Gewalt gegen Ausländer, Juden oder Obdachlose - Sündenböcke werden geschlachtet, als wären wir noch immer einer uralten Opferkultur verhaftet. Mit historischem Sinn und tiefernst, mit Witz und wortgewandt erzählen Brangsch und Wolfram, wie gesellschaftspolitische Ohnmacht jene Monster gebiert und setzen einen fast vergessenen Begriff dagegen: Emanzipation.
Dieses Buch kommt so leicht daher und der Leser wird zunächst kaum gewahr, dass die Autoren alle die liebgewordenen Denkfaulheiten infrage stellen, die uns bisher so hoffnungslos machten.

Ralf Timm-Arnow schreibt:

Die Autoren bieten einen Dialog, selten geworden im vom Essay dominierten öffentlichen Diskurs.
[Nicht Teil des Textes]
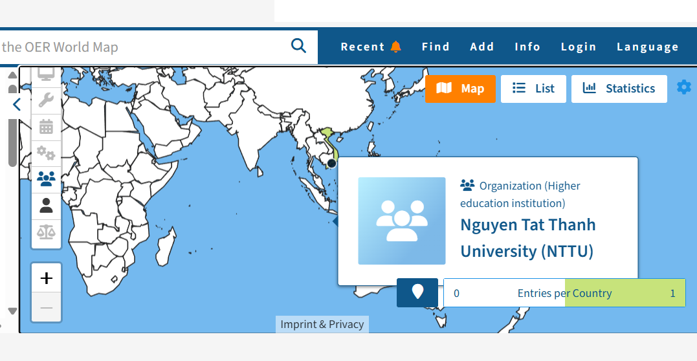Select the Policy scales filter icon
The width and height of the screenshot is (697, 361).
[x=46, y=232]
Und wer sich vom allzu weiten Bogen, der sich von Arbeitslosigkeit bis zu Filmen á la „Kevin allein in New York“ überspannt, nicht abschrecken läßt, wird mit einem bestechenden Gedanken belohnt: wir bedürfen der Sündenböcke bis heute als Ventile unserer – sozialen wie privaten – Unterlassungen und als Stifter von – kleinen wie großen – Gemeinschaften, in denen sonst jeder jedem an die Gurgel strebt. Das ist nicht neu. Literaturhistoriker wie René Girard, auf den sich Brangsch und Wolfram ausdrücklich beziehen, und Theologen, den gekreuzigten Heiland vor Augen, haben den Judenverfolgungen und Scheiterhaufen mit wissenschaftlicher Einsicht oder wissendem Glauben zu wehren versucht. Brangsch und Wolfram setzen gerade an der weithin akzeptierten politischen Ohnmacht der meisten Menschen an und fordern ein, nun, bewusstes Tun derselben. Sie nennen das, wo es denn praktiziert werden würde, Emanzipation und erinnern damit an einen beinahe ausgetilgten Begriff, der bestenfalls noch im Feminismus eine bornierte Heimat hat. Folgerichtig klopfen beide Gesprächspartner – unter anderem – feministische Gedanken auf ihren Emanzipationsgehalt ab, um schließlich den Begriff dort herauszulösen und ihn unterschiedslos für alle Menschen zu beanspruchen. Auch das ist nicht eigentlich neu. Neu ist die scharfe Konfrontation von Sündenbockzuweisungen an Ausländer, Männer, Politiker, Autofahrer mit der Illusion des eingelösten Emanzipationsanspruches in unserer Demokratie. Sie läßt einen bei der Frage einhalten, ob nicht doch jeder von uns, wenn nicht an allem schuld, so doch für alles verantwortlich ist, was so geschieht – und nicht geschieht. Da sind die Autoren fein raus. Denn den Rest müssen die Menschen ja selbst stemmen. Die Autoren lassen deshalb den Leser zum Ende ihres Gesprächs zunehmend allein und an dieser Stelle – so einsichtig alle diese Einsichten aus sein mögen – läuft das Buch Gefahr nur ein weiteres Buch unter all den anderen zu sein. Wenigstens lesen sollte man es.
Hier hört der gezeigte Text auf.